Rohingya Refugee Crisis

Bangladesh & Myanmar

The World’s Largest Group of Stateless People.

More than four years after the inter-ethnic violence which erupted in Rakhine state of Myanmar/Burma in 2012, over 120 000 people remain displaced. The vast majority of them are Rohingyas, staying in camps.

The Rohingya crisis is a human rights crisis with serious humanitarian consequences. In Myanmar/Burma, the Rohingya have very limited access to basic services and viable livelihood opportunities due to strict movement restrictions.

Rakhine State in Western Myanmar/Burma is home to at least 800 000 Muslims, most of whom self-identify as Rohingya. For decades they have suffered legal and social discrimination. While there are historical economic relations with the Buddhist Rakhine community, there are also long-standing tensions between the two groups. The 1982 Citizenship Law stripped Rohingyas of their citizenship and even the right to self-identify. They were effectively barred from voting in the last general elections in November 2015 and are left without political representation. The Rohingya are also subject to many restrictions in day to day life: banned from travelling without authorization and prohibited from working outside their villages, they cannot marry without permission and, due to movement restrictions, they lack sufficient access to livelihood opportunities, medical care and education. Due to restrictions to the number of children per couple, thousands of children are left with no birth registration documents, further restricting their access to basic services and decreasing the chance for a decent life.

▶ **Task to complete**
Copy out the entire Rohingya refugee crisis text above, word for word.

▶ **Source data**
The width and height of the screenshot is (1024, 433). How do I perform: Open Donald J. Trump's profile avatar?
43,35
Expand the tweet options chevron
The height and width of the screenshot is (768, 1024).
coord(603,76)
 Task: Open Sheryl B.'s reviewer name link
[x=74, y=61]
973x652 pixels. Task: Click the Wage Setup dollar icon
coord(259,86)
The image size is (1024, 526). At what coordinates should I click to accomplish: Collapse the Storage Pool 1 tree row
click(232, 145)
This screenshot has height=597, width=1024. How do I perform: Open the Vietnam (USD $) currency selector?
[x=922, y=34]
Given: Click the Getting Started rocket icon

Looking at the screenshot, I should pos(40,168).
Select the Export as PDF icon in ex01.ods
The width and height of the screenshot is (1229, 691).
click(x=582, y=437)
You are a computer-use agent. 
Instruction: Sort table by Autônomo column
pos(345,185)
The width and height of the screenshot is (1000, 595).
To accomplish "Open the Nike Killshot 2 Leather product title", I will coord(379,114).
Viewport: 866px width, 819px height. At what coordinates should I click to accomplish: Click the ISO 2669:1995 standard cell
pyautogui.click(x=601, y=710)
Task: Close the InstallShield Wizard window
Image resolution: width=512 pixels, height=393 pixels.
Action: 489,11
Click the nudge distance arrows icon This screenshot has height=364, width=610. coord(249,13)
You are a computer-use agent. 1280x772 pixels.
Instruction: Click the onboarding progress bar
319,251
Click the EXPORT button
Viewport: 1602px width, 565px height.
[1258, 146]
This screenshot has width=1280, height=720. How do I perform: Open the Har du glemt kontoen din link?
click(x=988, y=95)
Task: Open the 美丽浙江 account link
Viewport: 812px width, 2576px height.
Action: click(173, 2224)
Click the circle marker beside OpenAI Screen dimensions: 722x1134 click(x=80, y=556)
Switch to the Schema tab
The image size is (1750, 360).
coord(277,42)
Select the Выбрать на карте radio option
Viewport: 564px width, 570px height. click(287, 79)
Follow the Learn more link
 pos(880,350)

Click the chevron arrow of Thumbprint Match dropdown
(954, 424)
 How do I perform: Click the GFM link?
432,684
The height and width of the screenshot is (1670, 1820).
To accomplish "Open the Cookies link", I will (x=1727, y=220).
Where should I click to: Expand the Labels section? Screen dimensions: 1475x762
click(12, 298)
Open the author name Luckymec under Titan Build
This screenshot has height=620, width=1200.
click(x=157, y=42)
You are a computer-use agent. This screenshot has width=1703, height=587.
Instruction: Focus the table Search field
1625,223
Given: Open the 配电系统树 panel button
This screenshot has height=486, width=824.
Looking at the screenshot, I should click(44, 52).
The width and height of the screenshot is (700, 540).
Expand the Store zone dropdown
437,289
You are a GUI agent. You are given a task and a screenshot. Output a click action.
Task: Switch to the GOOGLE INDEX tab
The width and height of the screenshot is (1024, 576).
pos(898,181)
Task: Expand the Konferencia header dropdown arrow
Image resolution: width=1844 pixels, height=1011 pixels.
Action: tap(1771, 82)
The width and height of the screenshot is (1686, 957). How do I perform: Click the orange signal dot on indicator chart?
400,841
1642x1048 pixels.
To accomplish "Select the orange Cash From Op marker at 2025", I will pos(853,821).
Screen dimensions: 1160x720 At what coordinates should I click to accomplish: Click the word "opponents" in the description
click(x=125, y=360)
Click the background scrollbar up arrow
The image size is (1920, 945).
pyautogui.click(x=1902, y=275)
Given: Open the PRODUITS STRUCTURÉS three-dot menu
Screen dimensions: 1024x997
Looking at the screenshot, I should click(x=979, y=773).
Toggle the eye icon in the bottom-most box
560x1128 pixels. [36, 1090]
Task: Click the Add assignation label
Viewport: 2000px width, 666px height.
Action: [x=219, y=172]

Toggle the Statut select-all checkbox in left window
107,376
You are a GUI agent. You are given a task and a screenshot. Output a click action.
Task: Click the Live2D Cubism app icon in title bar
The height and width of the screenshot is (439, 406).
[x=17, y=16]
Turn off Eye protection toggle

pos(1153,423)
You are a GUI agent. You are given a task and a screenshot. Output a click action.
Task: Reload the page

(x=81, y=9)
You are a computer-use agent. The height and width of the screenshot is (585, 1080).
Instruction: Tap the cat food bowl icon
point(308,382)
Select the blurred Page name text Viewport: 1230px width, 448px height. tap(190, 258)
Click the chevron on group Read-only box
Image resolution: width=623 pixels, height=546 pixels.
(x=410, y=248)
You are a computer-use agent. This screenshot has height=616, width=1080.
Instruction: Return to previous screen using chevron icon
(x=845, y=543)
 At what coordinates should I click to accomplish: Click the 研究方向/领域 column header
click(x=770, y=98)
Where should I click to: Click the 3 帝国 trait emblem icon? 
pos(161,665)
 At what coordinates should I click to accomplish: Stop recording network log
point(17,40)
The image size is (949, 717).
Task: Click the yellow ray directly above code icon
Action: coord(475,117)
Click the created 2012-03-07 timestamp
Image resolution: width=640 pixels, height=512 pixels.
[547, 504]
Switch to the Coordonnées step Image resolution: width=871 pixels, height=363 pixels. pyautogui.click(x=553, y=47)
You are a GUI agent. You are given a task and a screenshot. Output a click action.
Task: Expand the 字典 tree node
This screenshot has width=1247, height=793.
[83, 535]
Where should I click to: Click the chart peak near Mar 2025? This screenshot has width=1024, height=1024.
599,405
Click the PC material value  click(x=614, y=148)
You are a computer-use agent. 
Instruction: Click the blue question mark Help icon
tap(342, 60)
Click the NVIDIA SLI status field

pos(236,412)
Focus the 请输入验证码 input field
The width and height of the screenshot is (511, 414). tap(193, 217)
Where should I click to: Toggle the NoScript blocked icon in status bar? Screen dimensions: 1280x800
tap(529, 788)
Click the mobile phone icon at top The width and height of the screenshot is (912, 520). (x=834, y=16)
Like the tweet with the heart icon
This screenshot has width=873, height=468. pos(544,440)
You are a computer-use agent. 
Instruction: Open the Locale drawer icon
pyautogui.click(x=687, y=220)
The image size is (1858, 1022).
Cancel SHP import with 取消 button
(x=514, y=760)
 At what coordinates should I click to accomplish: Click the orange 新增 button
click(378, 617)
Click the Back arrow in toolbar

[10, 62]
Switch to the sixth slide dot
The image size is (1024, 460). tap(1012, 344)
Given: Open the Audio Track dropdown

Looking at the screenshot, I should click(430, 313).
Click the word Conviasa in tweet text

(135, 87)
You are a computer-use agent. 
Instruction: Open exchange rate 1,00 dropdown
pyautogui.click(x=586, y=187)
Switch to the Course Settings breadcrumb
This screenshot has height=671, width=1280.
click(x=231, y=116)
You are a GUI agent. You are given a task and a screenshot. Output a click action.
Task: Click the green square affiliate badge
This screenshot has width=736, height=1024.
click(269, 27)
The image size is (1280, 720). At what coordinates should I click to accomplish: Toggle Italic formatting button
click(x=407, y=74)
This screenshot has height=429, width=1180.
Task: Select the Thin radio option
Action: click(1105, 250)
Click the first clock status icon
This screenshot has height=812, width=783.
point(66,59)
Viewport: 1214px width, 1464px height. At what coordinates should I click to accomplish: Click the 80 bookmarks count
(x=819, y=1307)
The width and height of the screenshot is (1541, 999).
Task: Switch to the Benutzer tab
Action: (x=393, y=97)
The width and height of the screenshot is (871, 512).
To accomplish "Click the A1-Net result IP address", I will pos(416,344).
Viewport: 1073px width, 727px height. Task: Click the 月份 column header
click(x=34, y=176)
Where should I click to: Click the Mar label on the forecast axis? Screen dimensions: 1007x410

▶ **Completed task**
Rohingya Refugee Crisis

Bangladesh & Myanmar

The World’s Largest Group of Stateless People.

More than four years after the inter-ethnic violence which erupted in Rakhine state of Myanmar/Burma in 2012, over 120 000 people remain displaced. The vast majority of them are Rohingyas, staying in camps.

The Rohingya crisis is a human rights crisis with serious humanitarian consequences. In Myanmar/Burma, the Rohingya have very limited access to basic services and viable livelihood opportunities due to strict movement restrictions.

Rakhine State in Western Myanmar/Burma is home to at least 800 000 Muslims, most of whom self-identify as Rohingya. For decades they have suffered legal and social discrimination. While there are historical economic relations with the Buddhist Rakhine community, there are also long-standing tensions between the two groups. The 1982 Citizenship Law stripped Rohingyas of their citizenship and even the right to self-identify. They were effectively barred from voting in the last general elections in November 2015 and are left without political representation. The Rohingya are also subject to many restrictions in day to day life: banned from travelling without authorization and prohibited from working outside their villages, they cannot marry without permission and, due to movement restrictions, they lack sufficient access to livelihood opportunities, medical care and education. Due to restrictions to the number of children per couple, thousands of children are left with no birth registration documents, further restricting their access to basic services and decreasing the chance for a decent life.